I think it’s safe to say that, in these sacred halls of CRCC, we are Monkeyboy-Darwinist-Gradualists who really disgust “excluded middle theories”: Either something understands language or it doesn’t. Either something has consciousness or it doesn’t. Either something is alive or it isn’t. Either something thinks or it doesn’t. Either something feels pain or it doesn’t. 

I guess it’s safe to say that we believe in gradualism. The lack of gradualism and the jump from interesting ideas to “next year this will become a human being” goes deeply against my views. So my take on the whole issue of grand statements in Cognitive Science is that much more gradualism is needed. People seem to be having enormously simplistic views of the human mind. As gradualists, we do, however, believe in the longer-term possibility of the theories being developed and cognitive mechanisms being advanced and machines becoming more and more human-like. 

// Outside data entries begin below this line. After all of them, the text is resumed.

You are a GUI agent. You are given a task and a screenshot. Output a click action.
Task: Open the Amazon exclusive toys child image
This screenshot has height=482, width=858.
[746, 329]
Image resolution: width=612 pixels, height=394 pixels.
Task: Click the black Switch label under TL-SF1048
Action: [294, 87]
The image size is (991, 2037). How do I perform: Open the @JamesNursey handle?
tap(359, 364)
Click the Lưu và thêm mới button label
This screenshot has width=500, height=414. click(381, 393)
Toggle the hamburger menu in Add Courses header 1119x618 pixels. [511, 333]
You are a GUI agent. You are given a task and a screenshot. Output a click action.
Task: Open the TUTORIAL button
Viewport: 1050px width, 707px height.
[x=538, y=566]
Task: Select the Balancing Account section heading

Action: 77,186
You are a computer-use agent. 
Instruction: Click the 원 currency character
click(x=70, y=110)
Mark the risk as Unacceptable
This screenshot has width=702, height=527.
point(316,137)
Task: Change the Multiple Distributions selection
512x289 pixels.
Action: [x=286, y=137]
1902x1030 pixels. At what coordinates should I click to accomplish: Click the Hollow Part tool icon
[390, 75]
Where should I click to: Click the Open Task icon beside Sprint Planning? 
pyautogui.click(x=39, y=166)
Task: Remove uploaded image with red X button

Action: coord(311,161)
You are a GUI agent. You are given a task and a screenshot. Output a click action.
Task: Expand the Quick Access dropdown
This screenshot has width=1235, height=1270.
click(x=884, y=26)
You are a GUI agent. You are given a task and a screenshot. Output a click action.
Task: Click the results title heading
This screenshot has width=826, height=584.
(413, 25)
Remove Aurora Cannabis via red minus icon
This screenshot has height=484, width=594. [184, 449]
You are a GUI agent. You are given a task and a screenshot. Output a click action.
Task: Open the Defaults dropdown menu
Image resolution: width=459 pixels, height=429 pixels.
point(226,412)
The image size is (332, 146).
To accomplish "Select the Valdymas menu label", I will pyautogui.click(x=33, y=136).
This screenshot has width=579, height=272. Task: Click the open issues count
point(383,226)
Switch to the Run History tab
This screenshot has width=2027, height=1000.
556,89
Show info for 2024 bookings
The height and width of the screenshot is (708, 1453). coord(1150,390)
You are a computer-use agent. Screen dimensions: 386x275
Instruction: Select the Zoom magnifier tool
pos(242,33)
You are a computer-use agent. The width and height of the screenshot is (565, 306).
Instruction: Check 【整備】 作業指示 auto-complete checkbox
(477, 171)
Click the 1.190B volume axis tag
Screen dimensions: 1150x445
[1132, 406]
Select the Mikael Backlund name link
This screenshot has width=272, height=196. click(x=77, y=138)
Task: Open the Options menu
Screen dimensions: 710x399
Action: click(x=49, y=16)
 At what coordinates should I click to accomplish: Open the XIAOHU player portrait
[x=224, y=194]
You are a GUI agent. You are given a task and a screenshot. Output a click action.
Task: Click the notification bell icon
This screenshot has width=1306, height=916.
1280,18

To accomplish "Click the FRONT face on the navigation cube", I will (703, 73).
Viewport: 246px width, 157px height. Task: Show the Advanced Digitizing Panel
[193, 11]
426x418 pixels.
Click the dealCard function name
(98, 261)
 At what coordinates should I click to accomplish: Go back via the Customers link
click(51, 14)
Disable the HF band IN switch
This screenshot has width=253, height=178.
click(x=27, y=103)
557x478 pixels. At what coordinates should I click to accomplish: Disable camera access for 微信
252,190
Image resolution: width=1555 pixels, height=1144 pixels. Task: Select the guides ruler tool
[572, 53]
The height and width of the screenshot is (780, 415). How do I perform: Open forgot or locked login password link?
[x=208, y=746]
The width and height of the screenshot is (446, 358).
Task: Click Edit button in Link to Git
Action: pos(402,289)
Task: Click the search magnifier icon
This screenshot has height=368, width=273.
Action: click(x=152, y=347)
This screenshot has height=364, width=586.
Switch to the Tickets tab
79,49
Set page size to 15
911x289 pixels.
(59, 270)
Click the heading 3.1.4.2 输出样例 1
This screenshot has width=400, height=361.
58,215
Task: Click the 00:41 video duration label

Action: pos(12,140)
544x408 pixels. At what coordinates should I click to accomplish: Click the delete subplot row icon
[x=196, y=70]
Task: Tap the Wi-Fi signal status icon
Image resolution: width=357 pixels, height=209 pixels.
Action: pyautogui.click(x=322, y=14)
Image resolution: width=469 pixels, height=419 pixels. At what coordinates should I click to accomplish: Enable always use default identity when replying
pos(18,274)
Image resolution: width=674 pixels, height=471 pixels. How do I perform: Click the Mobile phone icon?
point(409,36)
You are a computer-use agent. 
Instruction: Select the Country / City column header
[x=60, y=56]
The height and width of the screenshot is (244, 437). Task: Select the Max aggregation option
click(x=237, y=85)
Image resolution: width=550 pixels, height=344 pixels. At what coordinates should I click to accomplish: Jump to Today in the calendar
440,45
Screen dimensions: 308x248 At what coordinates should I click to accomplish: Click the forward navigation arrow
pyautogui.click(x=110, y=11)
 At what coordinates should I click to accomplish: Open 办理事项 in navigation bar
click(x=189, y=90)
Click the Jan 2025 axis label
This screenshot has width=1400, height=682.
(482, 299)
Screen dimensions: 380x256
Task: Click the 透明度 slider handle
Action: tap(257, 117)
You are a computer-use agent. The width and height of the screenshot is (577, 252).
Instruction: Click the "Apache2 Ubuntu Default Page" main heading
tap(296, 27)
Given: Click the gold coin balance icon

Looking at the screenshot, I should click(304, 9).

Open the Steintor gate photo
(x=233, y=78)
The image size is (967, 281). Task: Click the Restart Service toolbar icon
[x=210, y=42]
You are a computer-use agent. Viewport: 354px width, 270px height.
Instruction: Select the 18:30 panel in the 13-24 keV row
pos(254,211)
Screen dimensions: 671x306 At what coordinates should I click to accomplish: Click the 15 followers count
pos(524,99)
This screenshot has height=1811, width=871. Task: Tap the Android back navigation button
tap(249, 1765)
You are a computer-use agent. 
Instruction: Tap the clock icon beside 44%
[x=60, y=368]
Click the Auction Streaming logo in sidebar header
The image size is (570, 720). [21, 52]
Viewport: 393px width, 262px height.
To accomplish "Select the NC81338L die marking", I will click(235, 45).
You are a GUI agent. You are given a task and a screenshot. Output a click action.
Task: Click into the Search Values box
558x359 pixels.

In fact, Harry has even stopped (but note that “stopping” is temporary, and is different from “quiting”, or “forever leaving”) his work on Bongard problems. Harry feels that our work will lead to dreadful military stuff. In fact, it is already happening, as he points out, and here is an eerie example.  (Look at how this thing escapes the near certain fall in the ice.) 

This “baby” is called the BigDog, and, yes, it is funded by DARPA. So there we have it, Harry: already happening. The military will get their toys, with or without us.And this is gradualism at its best.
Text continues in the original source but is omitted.